2

I have a JSON "database" - it's a python list of JSON objects:

[{'_id': 'TRANSACTION0', 'Offer': {'From': 'merchant1', 'To': 'customer1', 'Item': 'Car', 'Price': 1000, 'Timestamp': 2}, 'Accept': {'Quantity': 1, 'Address': '123 Fake Street', 'Timestamp': 5}},
{'_id': 'TRANSACTION1', 'Offer': {'From': 'merchant1', 'To': 'customer2', 'Item': 'Computer', 'Price': 500, 'Timestamp': 5}},
{'_id': 'TRANSACTION2', 'Offer': {'From': 'merchant3', 'To': 'customer3', 'Item': 'Garbage bin', 'Price': 10, 'Timestamp': 0}, 'Accept': {'Quantity': 2, 'Address': '456 MadeUp Road', 'Timestamp': 1}},
{'_id': 'TRANSACTION3', 'Offer': {'From': 'merchant2', 'To': 'customer1', 'Item': 'Car', 'Price': 2000, 'Timestamp': 3}, 'Accept': {'Quantity': 2, 'Address': 'The White House', 'Timestamp': 3}},
{'_id': 'TRANSACTION4', 'Offer': {'From': 'merchant3', 'To': 'customer3', 'Item': 'Pens', 'Price': 2, 'Timestamp': 0}, 'Accept': {'Quantity': 4, 'Address': 'Houses of Parliment', 'Timestamp': 1}},
{'_id': 'TRANSACTION5', 'Offer': {'From': 'merchant4', 'To': 'customer1', 'Item': 'Headphones', 'Price': 200, 'Timestamp': 4}},
{'_id': 'TRANSACTION6', 'Offer': {'From': 'merchant1', 'To': 'customer2', 'Item': 'Water Bottle', 'Price': 1, 'Timestamp': 1}, 'Accept': {'Quantity': 3, 'Address': 'Timbuktu', 'Timestamp': 14}},
{'_id': 'TRANSACTION7', 'Offer': {'From': 'merchant2', 'To': 'customer3', 'Item': 'Laptop', 'Price': 900, 'Timestamp': 0}},
{'_id': 'TRANSACTION8', 'Offer': {'From': 'merchant4', 'To': 'customer1', 'Item': 'Chair', 'Price': 80, 'Timestamp': 3}, 'Accept': {'Quantity': 1, 'Address': 'Mordor', 'Timestamp': 3}},
{'_id': 'TRANSACTION9', 'Offer': {'From': 'merchant3', 'To': 'customer3', 'Item': 'Garbage bin', 'Price': 5, 'Timestamp': 2}, 'Accept': {'Quantity': 2, 'Address': 'The wall', 'Timestamp': 2}}]

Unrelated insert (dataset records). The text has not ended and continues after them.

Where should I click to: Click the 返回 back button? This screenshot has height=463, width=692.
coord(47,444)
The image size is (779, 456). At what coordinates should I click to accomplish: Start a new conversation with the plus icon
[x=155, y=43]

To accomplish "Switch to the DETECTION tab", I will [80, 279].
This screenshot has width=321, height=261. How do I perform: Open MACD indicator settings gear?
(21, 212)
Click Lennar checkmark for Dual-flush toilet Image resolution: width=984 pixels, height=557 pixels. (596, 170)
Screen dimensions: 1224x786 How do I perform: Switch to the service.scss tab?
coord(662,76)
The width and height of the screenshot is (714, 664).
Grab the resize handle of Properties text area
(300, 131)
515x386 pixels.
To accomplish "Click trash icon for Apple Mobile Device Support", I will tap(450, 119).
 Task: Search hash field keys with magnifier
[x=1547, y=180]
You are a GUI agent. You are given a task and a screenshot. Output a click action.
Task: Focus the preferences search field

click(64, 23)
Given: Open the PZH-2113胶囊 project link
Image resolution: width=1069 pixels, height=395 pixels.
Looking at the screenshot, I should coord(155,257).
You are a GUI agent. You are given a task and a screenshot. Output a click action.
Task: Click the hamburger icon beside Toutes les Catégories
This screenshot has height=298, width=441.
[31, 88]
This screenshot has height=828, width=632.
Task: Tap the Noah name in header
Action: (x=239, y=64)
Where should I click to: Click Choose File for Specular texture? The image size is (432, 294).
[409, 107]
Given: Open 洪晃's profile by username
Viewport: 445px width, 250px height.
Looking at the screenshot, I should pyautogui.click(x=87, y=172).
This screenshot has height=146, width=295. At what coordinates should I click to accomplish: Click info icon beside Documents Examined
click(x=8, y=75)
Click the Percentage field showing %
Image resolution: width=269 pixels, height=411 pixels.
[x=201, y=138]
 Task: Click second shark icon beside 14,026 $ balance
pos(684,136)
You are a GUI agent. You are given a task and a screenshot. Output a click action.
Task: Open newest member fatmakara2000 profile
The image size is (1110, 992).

My intention is to use queries, which will be stored in dictionaries, against this database. In this example, the dictionary contains:

a_dict = {"query1": "'Offer' and 'Accept'"}

Note that the dictionary will contain more queries, and also more complicated queries (e.g. (cond1 and cond2) or (cond2 and cond3)), but I need to understand why Python is doing what it's doing (and how to overcome it) as opposed to solely what the solution is.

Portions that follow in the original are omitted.